I think there's an ambiguity between "realism" in the sense of "these statements I'm making about 'what's right' are answers to a well-formed question and have a truth value" and "the subject matter of moral discourse is a transcendent ineffable stuff floating out there which compels all agents to obey and which could make murder right by having a different state". Thinking that moral statements have a truth value is cognitivism, which sounds much less ambiguous to me, and that's why I prefer to talk about moral cognitivism rather than moral realism.
As a moral cognitivist, I would look at your diagram and disagree that the Baby-Eating Aliens and humans have different views of the same subject matter, rather, we and they are talking about a different subject matter and it is an error of the computer translation programs that the word comes out as "morality" in both cases. Morality is about how to save babies, not eat them, everyone knows that and they happen to be right. If we could get past difficulties of the translation, the babyeaters would agree with us about what is moral, we would agree with them about what is babyeating, and we would agree about the physical fact that we find different sorts of logical facts to be compelling.
I have a pending post-to-write on how, to the best of my knowledge, there are only two sorts of things that can make a proposition "true", namely physical events and logical implications, and of course mixtures of the two. I mention this because we have a legitimate epistemic preference for simpler hypotheses about the causes of physical events, but no such thing as an epistemic preference for "simpler axioms" when we are talking about logical facts. We may have an aesthetic preference for simpler axioms in math, but that is not the same thing. If there's no preference for simpler assumptions, that doesn't mean the issue is not a factual one, but it may suggest that we are dealing with logical facts rather than physical facts (statements which are made true by which conclusions follow from which premises, rather than the state of a causal event).
Added: Since I have a definite criterion for something being a "fact", I defend the notion of fact-ness against the charge of being a floating extra.
Morality is about how to save babies, not eat them, everyone knows that and they happen to be right. If we could get past difficulties of the translation, the babyeaters would agree with us about what is moral, we would agree with them about what is babyeating, and we would agree about the physical fact that we find different sorts of logical facts to be compelling.
This simply pushes the problem back one level, by making the word "morality" descriptive instead of normative. Morality is X and babyeating is Y. But how should one choose between morality and babyeating? Now, instead of a moral anti-realist, I'm a moral realist, a babyeating realist, and normative judgement anti-realist.
On Wei_Dai's complexity of values post, Toby Ord writes:
The kind of moral realist positions that apply Occam's razor to moral beliefs are a lot more extreme than most philosophers in the cited survey would sign up to, methinks. One such position that I used to have some degree of belief in is:
Strong Moral Realism: All (or perhaps just almost all) beings, human, alien or AI, when given sufficient computing power and the ability to learn science and get an accurate map-territory morphism, will agree on what physical state the universe ought to be transformed into, and therefore they will assist you in transforming it into this state.

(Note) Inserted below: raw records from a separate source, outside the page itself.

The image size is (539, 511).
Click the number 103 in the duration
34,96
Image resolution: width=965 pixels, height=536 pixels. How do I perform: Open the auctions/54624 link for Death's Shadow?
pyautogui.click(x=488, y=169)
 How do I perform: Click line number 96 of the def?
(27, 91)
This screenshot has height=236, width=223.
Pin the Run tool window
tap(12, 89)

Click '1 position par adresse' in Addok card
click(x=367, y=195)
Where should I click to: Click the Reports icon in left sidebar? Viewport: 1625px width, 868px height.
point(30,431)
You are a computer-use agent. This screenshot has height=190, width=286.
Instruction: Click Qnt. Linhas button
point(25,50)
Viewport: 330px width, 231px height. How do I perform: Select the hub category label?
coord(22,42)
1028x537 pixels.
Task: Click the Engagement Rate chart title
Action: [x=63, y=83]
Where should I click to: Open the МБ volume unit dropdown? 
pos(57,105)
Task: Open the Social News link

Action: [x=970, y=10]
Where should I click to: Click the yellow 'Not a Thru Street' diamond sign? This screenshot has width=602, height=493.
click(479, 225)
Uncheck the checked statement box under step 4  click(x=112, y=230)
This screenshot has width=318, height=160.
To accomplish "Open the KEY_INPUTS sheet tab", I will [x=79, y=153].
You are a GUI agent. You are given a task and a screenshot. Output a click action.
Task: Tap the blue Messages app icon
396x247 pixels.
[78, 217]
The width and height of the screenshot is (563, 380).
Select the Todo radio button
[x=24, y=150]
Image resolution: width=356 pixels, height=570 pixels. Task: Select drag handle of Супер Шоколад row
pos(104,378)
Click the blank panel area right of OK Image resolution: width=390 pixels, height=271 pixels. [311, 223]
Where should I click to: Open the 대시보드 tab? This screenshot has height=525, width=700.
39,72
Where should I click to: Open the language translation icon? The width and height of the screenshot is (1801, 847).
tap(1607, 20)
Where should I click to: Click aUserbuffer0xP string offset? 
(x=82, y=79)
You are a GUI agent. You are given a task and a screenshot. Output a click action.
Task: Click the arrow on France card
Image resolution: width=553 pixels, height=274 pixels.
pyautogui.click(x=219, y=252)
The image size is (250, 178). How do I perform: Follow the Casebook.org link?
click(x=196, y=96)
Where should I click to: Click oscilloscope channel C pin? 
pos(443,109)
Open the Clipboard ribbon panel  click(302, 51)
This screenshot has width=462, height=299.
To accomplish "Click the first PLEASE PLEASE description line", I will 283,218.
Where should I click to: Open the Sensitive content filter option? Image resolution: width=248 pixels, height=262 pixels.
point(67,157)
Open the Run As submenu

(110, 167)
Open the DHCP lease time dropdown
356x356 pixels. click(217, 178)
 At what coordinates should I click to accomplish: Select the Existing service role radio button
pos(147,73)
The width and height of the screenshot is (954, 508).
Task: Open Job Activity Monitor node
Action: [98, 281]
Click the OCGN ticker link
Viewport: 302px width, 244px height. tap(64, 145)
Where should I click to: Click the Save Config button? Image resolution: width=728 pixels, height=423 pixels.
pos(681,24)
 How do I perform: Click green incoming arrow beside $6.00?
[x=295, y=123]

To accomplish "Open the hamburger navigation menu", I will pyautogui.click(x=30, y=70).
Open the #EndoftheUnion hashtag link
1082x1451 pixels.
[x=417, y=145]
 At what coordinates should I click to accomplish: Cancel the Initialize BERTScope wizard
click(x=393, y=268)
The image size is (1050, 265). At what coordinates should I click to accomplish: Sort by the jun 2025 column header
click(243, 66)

But most modern philosophers who call themselves "realists" don't mean anything nearly this strong. They mean that that there are moral "facts", for varying definitions of "fact" that typically fade away into meaninglessness on closer examination, and actually make the same empirical predictions as antirealism.
Suppose you take up Eliezer's "realist" position. Arrangements of spacetime, matter and energy can be "good" in the sense that Eliezer has a "long-list" style definition of goodness up his sleeve, one that decides even contested object-level moral questions like whether abortion should be allowed or not, and then tests any arrangement of spacetime, matter and energy and notes to what extent it fits the criteria in Eliezer's long list, and then decrees goodness or not (possibly with a scalar rather than binary value).
This kind of "moral realism" behaves, to all extents and purposes, like antirealism.
I might compare the situation to Eliezer's blegg post: it may be that moral philosophers have a mental category for "fact" that seems to be allowed to have a value even once all of the empirically grounded surrounding concepts have been fixed. These might be concepts such as "would aliens also think this thing?", "Can it be discovered by an independent agent who hasn't communicated with you?", "Do we apply Occam's razor?", etc.
Moral beliefs might work better when they have a Grand Badge Of Authority attached to them. Once all the empirically falsifiable candidates for the Grand Badge Of Authority have been falsified, the only one left is the ungrounded category marker itself, and some people like to stick this on their object level morals and call themselves "realists".
Personally, I prefer to call a spade a spade, but I don't want to get into an argument about the value of an ungrounded category marker. Suffice it to say that for any practical matter, the only parts of the map we should argue about are parts that map-onto a part of the territory.